Everything from the line containing "Where should I" to the end of the records must be restated word for word, and nothing else.
=== Records for the exercise ===
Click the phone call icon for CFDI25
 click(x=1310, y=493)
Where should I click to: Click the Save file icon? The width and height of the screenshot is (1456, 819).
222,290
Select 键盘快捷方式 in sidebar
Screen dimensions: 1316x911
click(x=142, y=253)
===
### Output for this task
Where should I click to: Click the Save file icon? The width and height of the screenshot is (1456, 819).
222,290
Select 键盘快捷方式 in sidebar
Screen dimensions: 1316x911
click(x=142, y=253)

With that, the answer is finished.